Task prompt:
Using the data below, show every line where the word "price" occurs.

Data section:
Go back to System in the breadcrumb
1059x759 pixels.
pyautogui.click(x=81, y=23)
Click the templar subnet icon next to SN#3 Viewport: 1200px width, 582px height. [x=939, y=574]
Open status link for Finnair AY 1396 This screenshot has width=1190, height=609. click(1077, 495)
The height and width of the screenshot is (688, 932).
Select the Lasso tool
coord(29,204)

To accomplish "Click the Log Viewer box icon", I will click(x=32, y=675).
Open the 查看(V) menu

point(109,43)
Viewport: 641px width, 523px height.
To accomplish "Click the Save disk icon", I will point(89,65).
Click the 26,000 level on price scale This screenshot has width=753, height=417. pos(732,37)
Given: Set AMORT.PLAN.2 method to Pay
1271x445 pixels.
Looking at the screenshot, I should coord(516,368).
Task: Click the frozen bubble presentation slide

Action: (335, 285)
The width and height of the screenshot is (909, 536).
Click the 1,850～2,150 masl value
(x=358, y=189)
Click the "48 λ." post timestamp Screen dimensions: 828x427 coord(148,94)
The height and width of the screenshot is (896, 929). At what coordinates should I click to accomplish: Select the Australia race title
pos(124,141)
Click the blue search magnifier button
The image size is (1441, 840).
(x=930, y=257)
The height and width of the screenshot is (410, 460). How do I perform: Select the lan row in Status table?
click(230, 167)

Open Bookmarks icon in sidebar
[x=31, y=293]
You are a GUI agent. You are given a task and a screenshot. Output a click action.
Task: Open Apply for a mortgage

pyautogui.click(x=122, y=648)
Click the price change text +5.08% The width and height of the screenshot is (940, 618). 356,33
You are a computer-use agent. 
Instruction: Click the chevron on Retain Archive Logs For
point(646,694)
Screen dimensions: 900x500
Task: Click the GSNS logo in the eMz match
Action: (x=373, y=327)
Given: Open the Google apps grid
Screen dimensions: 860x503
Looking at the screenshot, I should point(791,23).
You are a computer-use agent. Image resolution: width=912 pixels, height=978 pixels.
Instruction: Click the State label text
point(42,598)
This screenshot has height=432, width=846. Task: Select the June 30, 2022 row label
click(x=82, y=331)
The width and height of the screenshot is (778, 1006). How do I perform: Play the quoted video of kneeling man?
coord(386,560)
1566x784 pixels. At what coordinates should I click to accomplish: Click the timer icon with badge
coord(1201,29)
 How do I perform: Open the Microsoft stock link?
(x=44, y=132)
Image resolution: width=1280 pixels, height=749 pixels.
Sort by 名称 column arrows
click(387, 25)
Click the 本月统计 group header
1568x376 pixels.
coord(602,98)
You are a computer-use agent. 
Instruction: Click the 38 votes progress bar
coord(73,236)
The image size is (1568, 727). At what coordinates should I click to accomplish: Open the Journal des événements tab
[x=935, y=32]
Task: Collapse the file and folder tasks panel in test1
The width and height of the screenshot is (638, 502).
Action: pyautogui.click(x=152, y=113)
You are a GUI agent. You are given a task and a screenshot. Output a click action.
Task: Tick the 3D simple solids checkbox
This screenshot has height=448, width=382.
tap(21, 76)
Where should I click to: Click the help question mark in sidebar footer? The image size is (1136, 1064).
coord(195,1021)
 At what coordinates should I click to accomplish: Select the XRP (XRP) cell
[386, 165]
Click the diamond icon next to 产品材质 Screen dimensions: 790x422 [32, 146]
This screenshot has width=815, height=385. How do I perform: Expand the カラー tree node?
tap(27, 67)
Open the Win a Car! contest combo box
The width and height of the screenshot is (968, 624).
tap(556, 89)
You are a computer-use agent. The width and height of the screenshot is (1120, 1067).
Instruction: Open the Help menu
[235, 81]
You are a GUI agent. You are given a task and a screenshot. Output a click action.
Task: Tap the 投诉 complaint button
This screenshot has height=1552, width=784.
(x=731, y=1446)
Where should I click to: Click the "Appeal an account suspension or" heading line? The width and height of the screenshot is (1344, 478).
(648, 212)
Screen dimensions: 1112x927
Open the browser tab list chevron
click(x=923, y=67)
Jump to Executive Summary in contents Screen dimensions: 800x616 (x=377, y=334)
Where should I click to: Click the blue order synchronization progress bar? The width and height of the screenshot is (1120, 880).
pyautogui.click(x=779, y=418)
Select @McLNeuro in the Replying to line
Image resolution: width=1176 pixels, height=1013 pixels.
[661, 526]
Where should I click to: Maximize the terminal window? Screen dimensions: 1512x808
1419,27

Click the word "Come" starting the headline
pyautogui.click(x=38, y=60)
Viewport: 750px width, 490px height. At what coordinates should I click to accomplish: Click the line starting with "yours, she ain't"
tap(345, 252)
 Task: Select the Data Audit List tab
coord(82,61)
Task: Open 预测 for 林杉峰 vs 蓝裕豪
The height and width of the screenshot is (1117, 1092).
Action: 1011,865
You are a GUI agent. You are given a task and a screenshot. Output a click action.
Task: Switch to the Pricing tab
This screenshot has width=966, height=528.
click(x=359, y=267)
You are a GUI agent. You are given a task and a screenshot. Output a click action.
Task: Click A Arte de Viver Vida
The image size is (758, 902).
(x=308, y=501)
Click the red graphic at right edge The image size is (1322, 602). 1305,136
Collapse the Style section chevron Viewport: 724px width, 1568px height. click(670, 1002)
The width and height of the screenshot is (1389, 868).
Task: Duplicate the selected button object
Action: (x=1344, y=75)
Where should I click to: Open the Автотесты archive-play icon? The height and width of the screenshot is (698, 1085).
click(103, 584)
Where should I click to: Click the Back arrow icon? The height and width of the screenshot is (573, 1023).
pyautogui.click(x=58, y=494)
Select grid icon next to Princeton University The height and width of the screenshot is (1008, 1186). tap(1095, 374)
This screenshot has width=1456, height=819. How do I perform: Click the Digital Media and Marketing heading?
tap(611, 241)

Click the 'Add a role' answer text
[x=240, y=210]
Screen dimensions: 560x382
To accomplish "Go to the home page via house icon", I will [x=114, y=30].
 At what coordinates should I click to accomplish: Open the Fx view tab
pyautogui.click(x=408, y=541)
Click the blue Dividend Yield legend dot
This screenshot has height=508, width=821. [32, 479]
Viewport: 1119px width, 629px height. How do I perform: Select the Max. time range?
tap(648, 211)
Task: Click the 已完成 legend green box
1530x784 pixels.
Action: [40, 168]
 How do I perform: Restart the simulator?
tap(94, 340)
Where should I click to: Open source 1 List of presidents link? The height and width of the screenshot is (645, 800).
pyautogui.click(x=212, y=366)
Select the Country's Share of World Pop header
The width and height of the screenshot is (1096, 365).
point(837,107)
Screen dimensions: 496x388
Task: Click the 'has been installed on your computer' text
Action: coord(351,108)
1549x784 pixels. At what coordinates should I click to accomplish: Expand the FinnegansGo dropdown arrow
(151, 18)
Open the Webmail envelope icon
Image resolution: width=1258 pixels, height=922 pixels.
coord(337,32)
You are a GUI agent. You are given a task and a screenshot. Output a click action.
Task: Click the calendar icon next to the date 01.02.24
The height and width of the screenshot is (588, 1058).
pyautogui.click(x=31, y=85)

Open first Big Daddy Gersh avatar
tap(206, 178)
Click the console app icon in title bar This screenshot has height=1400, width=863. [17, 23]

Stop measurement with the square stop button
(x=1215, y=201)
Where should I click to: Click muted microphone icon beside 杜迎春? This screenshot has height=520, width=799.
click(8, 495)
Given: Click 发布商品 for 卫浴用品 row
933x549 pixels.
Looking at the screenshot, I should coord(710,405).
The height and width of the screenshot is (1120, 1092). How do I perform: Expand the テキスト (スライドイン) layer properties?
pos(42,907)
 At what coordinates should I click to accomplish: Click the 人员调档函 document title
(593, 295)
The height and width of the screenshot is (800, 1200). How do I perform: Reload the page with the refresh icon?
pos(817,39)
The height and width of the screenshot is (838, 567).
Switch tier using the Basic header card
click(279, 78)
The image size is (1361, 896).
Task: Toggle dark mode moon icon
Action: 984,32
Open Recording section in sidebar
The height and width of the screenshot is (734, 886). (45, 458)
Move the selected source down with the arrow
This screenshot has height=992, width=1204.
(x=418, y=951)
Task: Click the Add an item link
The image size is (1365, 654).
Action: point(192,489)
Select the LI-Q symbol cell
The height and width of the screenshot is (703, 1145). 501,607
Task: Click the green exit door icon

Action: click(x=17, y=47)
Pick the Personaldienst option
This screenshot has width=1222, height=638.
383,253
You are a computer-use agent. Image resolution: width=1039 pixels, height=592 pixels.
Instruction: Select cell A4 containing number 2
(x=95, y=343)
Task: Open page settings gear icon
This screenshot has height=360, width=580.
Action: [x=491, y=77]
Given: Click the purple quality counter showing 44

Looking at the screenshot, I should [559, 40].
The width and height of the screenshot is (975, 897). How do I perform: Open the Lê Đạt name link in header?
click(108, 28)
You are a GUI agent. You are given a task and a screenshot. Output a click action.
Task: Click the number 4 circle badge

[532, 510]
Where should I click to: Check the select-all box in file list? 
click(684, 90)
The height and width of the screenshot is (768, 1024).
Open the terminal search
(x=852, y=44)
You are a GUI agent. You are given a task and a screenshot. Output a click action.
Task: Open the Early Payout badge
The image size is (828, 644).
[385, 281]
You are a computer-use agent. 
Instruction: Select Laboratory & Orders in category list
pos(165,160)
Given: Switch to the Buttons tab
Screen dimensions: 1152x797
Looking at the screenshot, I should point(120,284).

Answer section:
Click the 26,000 level on price scale This screenshot has width=753, height=417. pos(732,37)
Click the price change text +5.08% The width and height of the screenshot is (940, 618). 356,33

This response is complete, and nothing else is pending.